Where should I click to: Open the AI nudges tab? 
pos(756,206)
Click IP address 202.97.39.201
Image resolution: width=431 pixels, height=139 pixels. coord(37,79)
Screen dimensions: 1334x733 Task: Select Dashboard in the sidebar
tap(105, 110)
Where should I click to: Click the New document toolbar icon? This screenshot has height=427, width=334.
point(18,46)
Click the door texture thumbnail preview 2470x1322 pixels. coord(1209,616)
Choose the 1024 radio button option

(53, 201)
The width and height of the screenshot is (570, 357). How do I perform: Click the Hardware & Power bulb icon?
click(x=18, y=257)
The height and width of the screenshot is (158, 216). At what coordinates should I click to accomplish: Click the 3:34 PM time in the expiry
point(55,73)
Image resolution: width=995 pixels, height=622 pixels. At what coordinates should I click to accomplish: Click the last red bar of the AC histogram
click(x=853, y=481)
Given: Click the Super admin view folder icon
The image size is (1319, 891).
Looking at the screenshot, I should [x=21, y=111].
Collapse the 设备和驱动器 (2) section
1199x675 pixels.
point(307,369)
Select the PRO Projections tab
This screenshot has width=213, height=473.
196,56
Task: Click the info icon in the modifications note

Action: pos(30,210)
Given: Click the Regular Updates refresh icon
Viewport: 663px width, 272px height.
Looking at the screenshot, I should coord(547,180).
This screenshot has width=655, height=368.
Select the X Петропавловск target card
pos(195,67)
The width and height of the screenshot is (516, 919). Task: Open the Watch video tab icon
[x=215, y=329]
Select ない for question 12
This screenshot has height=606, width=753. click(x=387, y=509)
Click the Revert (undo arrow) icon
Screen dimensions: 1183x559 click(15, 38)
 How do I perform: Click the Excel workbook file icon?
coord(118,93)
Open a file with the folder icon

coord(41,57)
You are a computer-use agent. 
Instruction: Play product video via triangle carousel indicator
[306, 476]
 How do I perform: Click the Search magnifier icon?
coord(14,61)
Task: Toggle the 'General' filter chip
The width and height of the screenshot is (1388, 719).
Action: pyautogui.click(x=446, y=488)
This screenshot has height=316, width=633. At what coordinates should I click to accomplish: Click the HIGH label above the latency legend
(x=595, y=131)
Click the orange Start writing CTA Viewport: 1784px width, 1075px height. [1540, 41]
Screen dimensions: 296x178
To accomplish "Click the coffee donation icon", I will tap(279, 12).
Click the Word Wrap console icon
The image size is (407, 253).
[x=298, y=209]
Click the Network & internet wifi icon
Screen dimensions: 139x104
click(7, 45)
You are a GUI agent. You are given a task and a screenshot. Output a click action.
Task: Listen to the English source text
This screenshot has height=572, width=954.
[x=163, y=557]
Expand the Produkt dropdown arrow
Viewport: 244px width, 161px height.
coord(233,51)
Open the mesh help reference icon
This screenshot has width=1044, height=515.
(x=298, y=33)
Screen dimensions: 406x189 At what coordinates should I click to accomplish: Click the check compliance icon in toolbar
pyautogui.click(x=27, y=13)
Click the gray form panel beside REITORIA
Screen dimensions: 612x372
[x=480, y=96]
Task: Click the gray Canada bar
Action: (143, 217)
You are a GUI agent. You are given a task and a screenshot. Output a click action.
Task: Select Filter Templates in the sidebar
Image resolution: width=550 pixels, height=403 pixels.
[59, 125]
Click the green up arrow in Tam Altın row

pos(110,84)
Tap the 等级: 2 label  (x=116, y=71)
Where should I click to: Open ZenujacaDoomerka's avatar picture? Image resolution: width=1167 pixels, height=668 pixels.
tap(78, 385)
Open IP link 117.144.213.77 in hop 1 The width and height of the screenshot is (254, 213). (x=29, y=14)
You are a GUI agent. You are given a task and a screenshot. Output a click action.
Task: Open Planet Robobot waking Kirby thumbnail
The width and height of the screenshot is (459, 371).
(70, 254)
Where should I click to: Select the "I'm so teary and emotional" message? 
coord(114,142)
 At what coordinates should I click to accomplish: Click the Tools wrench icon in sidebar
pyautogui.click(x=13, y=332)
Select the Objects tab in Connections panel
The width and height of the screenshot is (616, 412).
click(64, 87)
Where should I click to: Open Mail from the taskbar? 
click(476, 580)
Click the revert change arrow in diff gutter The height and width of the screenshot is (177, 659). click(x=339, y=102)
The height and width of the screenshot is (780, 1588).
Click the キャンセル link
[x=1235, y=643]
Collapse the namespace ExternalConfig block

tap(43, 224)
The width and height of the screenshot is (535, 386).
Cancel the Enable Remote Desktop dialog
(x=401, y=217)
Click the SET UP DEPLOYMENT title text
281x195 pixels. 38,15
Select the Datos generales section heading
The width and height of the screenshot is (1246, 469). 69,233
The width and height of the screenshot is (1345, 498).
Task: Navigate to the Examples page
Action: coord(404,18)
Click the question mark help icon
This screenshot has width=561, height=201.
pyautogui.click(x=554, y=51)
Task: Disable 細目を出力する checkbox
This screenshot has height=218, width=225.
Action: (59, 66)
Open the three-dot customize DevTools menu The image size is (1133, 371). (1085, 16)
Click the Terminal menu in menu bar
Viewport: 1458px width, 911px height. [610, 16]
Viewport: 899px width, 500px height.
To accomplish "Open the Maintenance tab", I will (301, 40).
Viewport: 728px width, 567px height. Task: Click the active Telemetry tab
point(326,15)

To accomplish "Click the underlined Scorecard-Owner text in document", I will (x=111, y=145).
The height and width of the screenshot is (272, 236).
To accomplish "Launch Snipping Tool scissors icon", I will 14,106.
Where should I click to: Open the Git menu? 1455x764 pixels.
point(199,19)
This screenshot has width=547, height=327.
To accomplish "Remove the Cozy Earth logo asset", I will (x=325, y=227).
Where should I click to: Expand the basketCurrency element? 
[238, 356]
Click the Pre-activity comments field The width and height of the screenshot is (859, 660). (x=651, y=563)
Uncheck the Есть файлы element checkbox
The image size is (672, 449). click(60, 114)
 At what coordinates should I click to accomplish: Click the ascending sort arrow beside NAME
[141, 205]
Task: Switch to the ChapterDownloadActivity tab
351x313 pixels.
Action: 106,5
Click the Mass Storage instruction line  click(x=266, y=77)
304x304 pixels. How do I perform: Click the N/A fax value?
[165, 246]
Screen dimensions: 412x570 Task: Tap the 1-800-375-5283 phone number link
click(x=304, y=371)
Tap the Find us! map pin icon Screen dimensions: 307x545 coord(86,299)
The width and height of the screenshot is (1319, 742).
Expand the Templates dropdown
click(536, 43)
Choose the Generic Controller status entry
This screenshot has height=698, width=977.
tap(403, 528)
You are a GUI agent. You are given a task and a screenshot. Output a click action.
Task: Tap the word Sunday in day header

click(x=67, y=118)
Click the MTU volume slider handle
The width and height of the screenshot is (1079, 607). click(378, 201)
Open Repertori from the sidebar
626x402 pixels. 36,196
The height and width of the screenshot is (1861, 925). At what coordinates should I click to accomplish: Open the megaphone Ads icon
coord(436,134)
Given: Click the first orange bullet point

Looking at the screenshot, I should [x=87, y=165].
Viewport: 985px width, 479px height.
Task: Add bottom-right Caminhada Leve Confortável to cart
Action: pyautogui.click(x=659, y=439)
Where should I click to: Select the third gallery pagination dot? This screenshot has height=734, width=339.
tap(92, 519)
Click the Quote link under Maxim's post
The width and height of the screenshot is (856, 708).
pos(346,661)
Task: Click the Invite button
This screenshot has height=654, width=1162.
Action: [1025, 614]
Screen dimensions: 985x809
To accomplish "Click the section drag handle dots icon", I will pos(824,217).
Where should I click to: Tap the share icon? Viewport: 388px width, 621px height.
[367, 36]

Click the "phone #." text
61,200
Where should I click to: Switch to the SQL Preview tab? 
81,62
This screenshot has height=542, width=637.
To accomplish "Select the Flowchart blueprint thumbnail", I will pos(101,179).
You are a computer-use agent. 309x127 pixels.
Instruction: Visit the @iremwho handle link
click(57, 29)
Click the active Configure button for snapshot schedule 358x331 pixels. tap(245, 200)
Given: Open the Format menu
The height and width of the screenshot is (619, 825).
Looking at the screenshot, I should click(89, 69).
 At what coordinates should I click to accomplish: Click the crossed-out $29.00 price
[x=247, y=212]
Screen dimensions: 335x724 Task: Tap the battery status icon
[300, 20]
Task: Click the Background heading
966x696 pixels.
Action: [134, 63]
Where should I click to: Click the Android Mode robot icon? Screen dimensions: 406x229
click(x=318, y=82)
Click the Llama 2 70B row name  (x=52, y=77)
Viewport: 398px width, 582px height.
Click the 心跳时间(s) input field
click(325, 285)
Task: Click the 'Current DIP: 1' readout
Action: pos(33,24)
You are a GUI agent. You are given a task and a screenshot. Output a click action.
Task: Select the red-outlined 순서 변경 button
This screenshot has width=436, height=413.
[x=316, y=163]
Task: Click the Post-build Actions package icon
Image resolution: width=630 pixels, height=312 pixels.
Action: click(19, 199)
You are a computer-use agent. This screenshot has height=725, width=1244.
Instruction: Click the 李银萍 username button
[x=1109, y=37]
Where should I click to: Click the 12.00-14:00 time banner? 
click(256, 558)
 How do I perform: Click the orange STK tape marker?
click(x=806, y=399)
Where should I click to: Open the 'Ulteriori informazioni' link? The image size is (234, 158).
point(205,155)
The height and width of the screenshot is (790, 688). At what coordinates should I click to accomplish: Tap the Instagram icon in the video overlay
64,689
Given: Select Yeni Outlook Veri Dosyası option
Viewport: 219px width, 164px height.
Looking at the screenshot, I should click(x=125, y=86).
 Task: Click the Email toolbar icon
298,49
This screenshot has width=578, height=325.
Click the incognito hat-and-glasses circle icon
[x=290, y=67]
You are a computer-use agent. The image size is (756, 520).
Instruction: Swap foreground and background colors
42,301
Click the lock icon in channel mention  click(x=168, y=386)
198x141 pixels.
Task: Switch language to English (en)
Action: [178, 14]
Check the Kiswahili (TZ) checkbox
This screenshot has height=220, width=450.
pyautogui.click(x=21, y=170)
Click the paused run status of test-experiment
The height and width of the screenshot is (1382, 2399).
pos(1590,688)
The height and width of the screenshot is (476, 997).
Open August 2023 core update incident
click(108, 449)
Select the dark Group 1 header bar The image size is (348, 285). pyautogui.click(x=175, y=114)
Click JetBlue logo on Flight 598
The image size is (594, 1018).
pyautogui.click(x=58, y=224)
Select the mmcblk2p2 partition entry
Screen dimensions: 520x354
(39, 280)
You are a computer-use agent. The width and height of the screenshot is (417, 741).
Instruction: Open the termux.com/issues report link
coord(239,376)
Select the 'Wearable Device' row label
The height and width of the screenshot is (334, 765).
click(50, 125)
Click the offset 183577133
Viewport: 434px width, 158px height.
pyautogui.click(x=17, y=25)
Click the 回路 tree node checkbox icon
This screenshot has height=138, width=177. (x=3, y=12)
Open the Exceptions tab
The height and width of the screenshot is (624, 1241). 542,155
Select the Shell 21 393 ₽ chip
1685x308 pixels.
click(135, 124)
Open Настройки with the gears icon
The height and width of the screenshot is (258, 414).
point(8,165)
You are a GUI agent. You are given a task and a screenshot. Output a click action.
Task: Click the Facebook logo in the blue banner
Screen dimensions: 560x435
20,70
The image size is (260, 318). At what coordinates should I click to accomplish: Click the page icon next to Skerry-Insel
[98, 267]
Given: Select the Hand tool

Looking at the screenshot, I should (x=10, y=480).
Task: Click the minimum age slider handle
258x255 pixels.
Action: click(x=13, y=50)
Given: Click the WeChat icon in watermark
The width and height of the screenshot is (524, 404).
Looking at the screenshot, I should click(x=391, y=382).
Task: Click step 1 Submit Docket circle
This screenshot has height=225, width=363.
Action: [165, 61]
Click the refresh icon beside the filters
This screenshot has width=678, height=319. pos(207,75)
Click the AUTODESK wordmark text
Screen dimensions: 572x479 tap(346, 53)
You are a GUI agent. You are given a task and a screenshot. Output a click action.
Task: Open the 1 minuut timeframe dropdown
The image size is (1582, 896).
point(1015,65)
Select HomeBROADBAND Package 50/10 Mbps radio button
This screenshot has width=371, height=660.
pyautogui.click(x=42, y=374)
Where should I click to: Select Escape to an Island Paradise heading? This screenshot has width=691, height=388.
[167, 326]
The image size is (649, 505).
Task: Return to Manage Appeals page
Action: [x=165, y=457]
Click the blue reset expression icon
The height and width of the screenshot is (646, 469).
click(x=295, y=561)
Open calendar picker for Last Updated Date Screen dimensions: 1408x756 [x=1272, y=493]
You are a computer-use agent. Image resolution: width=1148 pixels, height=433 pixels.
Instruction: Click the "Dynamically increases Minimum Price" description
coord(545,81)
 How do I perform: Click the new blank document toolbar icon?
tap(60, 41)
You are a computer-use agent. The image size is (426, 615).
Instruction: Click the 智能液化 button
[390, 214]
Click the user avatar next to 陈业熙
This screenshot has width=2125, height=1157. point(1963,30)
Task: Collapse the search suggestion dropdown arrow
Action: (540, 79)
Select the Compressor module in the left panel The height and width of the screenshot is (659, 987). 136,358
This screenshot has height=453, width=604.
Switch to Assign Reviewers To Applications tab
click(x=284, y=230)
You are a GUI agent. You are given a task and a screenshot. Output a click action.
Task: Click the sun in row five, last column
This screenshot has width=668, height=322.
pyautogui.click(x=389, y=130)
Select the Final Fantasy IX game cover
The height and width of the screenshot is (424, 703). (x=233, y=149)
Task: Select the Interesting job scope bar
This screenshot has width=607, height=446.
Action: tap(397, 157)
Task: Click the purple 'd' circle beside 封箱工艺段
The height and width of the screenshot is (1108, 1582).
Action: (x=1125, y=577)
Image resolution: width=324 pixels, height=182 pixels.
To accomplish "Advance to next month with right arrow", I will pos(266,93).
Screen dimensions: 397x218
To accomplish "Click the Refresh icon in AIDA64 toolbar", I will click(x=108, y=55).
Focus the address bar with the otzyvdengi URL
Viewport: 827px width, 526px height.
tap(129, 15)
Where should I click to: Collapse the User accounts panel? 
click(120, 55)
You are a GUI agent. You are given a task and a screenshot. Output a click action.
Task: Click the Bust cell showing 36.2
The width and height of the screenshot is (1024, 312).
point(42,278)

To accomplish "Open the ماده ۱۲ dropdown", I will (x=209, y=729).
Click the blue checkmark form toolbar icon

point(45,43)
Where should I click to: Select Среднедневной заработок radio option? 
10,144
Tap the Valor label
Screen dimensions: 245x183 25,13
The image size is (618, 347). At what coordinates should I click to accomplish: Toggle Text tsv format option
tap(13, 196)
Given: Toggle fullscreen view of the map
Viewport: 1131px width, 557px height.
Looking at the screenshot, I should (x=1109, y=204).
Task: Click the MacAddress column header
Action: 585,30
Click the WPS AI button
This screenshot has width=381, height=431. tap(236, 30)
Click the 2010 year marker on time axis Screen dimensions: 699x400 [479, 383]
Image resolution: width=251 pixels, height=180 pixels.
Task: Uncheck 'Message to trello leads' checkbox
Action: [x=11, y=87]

----

Aim of the exercise –
Can you reproduce the material word for word, from its first line up to and including the line that contains "tap(105, 110)"?

Solution –
Where should I click to: Open the AI nudges tab? 
pos(756,206)
Click IP address 202.97.39.201
Image resolution: width=431 pixels, height=139 pixels. coord(37,79)
Screen dimensions: 1334x733 Task: Select Dashboard in the sidebar
tap(105, 110)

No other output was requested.